Mapping Martian Canals

September 06, 1992|By DOUG BIRCH

FLAGSTAFF, ARIZ. — Flagstaff, Ariz.-- Here, high atop Mars Hill, is where it all began: the wishful thinking and wild speculation that turned one man's grand delusion into an interplanetary mania.

On a cool summer evening, my 11-year-old daughter waits with a line of tourists in front of a barrel-shaped building to peer through a 24-inch, wood-and-brass telescope. It's the same device Percival Lowell used almost a century ago to study Mars' seasonal vegetation, map its oases and plot the triangular mesh of canals built by the planet's inhabitants to channel water from the poles to its parched equatorial regions.

Of course, there were no canals, no oases, no visible vegetation and no ditch-digging Martians.

But who knew? Up until the U.S. began its Mariner spacecraft missions in 1964 all anyone could say about Mars was based on blurry evidence from Earth-based telescopes. Ignorance bred imagination. The notion of public works-minded Martians, little and green or large and Technicolor, intrigued millions of people worldwide.

The wealthy amateur astronomer pursued evidence for his vision of Martian civilization with the tenacity and zeal of a paparazzi at observatory in the thin air of a mountaintop, far from city lights and pollution.

Today, the founder is buried a few steps from his 24-inch refracting telescope, in a tomb shaped like an observatory with a blue glass dome.

Mr. Lowell was a singular figure, but he was not alone. "Many people, many astronomers at the time claimed they'd seen canals," said Dr. Robert W. Smith, a historian of science at the Smithsonian Institution. "What got Lowell into problems is that he went a great bit further, and started to speculate on the possibility of intelligent life on Mars. It drove the professional astronomers crazy."

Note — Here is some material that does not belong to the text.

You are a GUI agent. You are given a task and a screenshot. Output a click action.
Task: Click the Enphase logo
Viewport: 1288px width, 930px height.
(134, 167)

That speculation became the conventional wisdom. In 1901, a group in Paris offered a cash prize to the first person to contact beings from another world. But Mars was excluded, because talking to a native of the red planet was considered too easy.

Some scientists consider Mr. Lowell an embarrassment. That's too bad. Fraud is rightly regarded with horror by researchers. But honest errors, blunders, missteps and mistakes are a natural part of science.

If experimenters always guessed right, they wouldn't need to bother with experiments. And while science should be disciplined, it does not necessarily have to be cold-blooded or passionless.

Take the California researcher who may have found a subtle difference in the architecture of the brains of gay men, compared with those of heterosexual men. The researcher is gay himself and had a lover who died of AIDS. He hoped to help erase the stigma felt by gays by proving that homosexuality was a result of nature rather than nurture, as "natural" as being right- or left-handed.

Does that mean his research is junk? Not as long as its accurate and can be confirmed.

Accuracy, it seems, was not Mr. Lowell's long suit. His strength was his bold vision.

"Even though today we know that he was wrong and he was making his statements on evidence that might not stand up to scientific standards, he spurred following generations to take up the exploration of Mars," said Bill Buckingham, director of public programs at the Lowell Observatory.

Mr. Lowell's wrong turns sometimes led to tangible scientific discoveries. He mistakenly believed, for example, that neighboring galaxies, whole swarms of stars, were single stars with planetary systems.

If so, he thought he might find evidence of intelligent life on those distant worlds. So he had his chief astronomer, Vesto Melvin Slipher, study these supposed planetary systems.

In the course of this study, Mr. Slipher discovered that the light from each galaxy was shifted toward the red end of the spectrum, strongly suggesting that the objects were all traveling away from the Earth at tremendous speed.

That curious fact was much later recognized as evidence for the Big Bang, the theory that the universe began with a huge explosion and has been expanding ever since.

In 1902, Mr. Lowell theorized that a "Planet X" seven times more massive than the Earth lay at the fringe of the solar system, causing slight deviations in the orbits of Uranus and Neptune. The amateur astronomer, who died in 1916, never found "Planet X."

Lowell Observatory scientists somewhat reluctantly continued their founder's search for the planet, assigning the task to a junior colleague, Clyde Tombaugh. In February 1930, the search paid off, when Mr. Tombaugh discovered the planet Pluto by examining photographs taken by a Lowell telescope.

(Observatory scientists chose the name Pluto, suggested by an 11-year-old English schoolgirl, in part because its first two letters are Percival Lowell's initials.)

Pluto, it turns out, is not "Planet X." It is smaller than the moon and not massive enough to account for the variations Mr. Lowell detected. Some astronomers believe that Planet X may still await discovery.